Hello, darklings!
Nanowrimo is complete, and I wanted to share two things I super love when I go into nanowrimo with a fresh idea:
World Building and Rough Drafting.
I adore world building. I love to immerse my imagination in new environments and strange, new worlds. I love seeing them in movies, playing through them in video games, reading about them, and I love creating them.
I love how fantasy worlds lets us create new peoples and cultures. I enjoy thinking how certain species would adapt to their biomes. I like the challenge of figuring out interactions, governments, food chains, environmental challenges, and more. This stuff makes me giddy to create.
I could go on and on about things I do to create worlds, but I’ll spare it for other posts that deal with just that subject. Just know that to make a convincing world, people, and/or species, your best bet is to study some biology, geography, and history. National Geographic is great for all of this. Nature documentaries, too. Absorb other people’s created worlds. The Hobbit and Lord of the Rings, the Dark Crystal, Star Wars, Star Trek, Subnautica, DnD, Witcher, and just anything you can get your hands on will help you expand your imagination to new horizons and ideas.
I love the puzzling of making things work. What can be believable while being fantastical? What can pull my readers into an adventure that transport them to a new place entirely? What problems can I create for my characters in this setting?
Just adore it to pieces.
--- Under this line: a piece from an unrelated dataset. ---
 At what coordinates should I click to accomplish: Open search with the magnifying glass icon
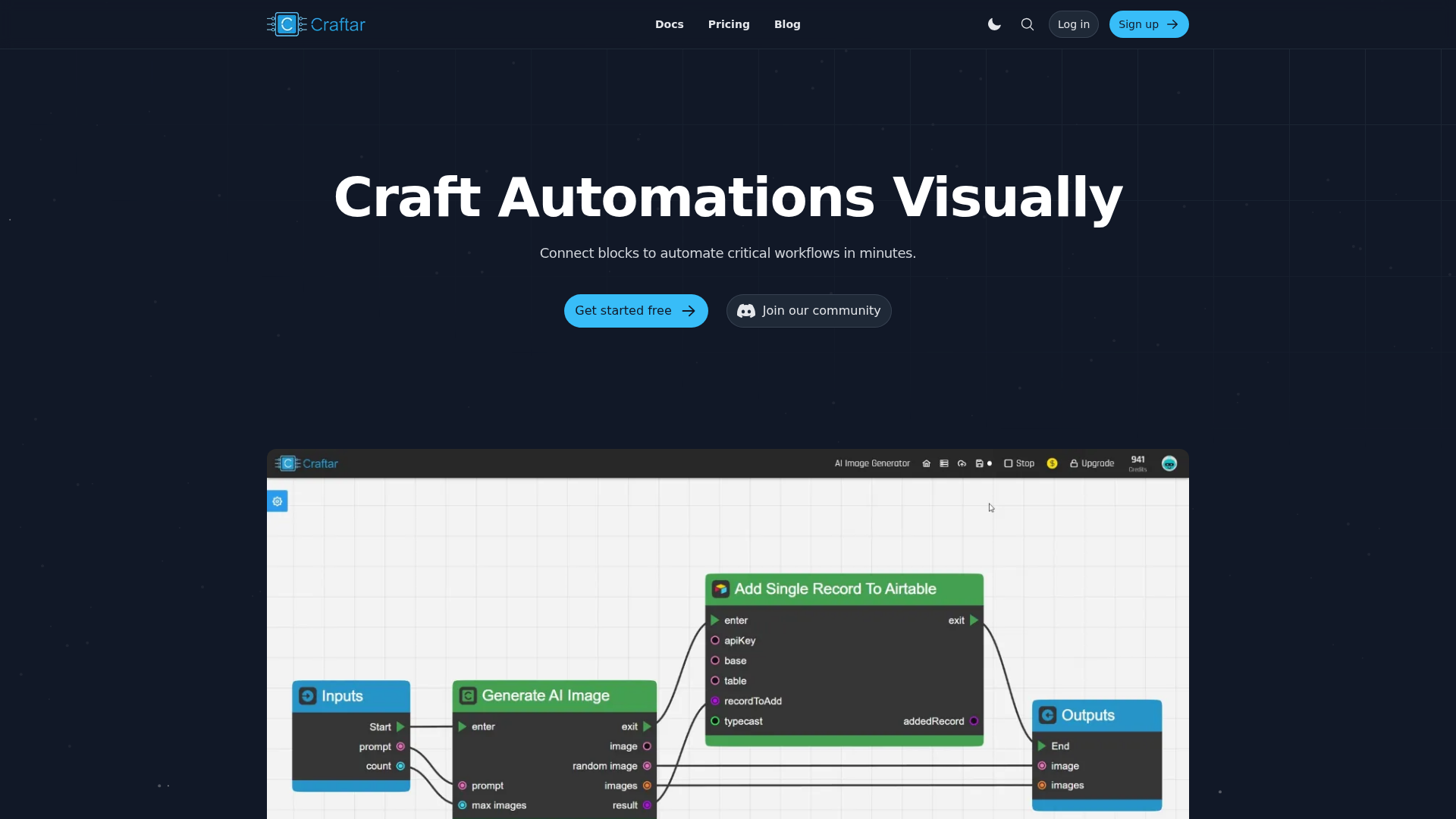coord(1028,24)
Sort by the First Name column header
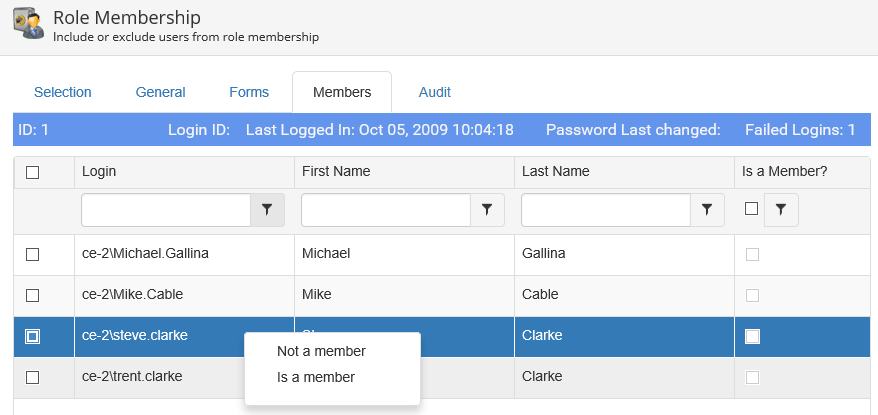 click(336, 171)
When it comes down to the sitting and writing part, the rough draft is definitely my favorite.
Now, it’s not my favorite part to read, because of all the glaring errors, but it’s the stage or story writing where it is pure muse-dom and idea rambling. I get some great nuggets by getting out of my own way and just writing. There’s no stress for perfection. I don’t have to reread something ten times to figure out how I need to fix it. There’s just blank pages and notes and worlds of possibilities for how this new writing journey is going to surprise me.
Mind you, rough drafting is still work! It’s simply much easier work for me than trying to make the puzzle pieces fit. While not effortless, it takes less effort for me than organizing, trimming, adding to different pages, or hunting on the Word Hippo site for just the right word to use. Admittedly, most of the time, my first draft is so messy it gets a complete rewrite.
But it doesn’t change my love for this stage where, sometimes, I’m just as curious what will happen to the characters as any reader would be.
Stay safe and warm, my little crowlings, and build some worlds.